The speckles occur because of a property of conventional lasers called "high spatial coherence," so in order to remedy thisa team of researcher sought out a laser-like light source with "low spatial coherence." This means the new light source would have electric fields at different positions in the light beam that do not oscillate in the lockstep as they do in traditional lasers. The new random Raman lasing emissions offer a bright, speckle-free, strobe light source.
"The random Raman laser is unlike any existing laser light source," said Brett Hokr, a physicist at Texas A&M University who led the research. "We found that random Raman lasing emission has a low level of spatial coherence.

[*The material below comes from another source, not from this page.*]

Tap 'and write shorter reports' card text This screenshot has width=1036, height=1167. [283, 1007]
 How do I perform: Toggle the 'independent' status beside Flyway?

The emission can be used to produce a wide-field speckle-free quality image with a strobe time on the order of a nanosecond. This new, bright, fast, narrowband, low-coherence light source opens the door to many exciting new applications in bio-imaging such as high-speed, wide-field microscopy."
The new technique causes a diffuse material, such as powder, to emit laser light. This is different from conventional lasers, which bounce photons back and forth in a laser cavity. Raman lasing occurs when light bounces around the powder particles long enough for amplification to occur. The emission is pulsed with a "temporal duration on the scale of single nanoseconds and in a narrow spectrum of about 0.1 nanometer," which allows for a million times more photons per unit time per unit wavelength of any known technique.
The research team conducted the first spatial coherence measurement of the random Raman laser by setting up Young's double slit experiment, in which Barium sulfate power was pumped with 530 microjoule, 50 picosecond laser pulses to create random lasing that passed through a double slit. They observed the interference patterns were barely discernible, meaning low spatial coherence had been achieved. The team also measured "speckle contrast ratio," which shows the statistical properties of emissions. These measurements also confirmed a low level of coherence.
In a final demonstration of the technique's effectiveness, the researchers produced a "full-frame, speckle-free microscopic image," showing the formation of a cavitation bubble from melanosomes.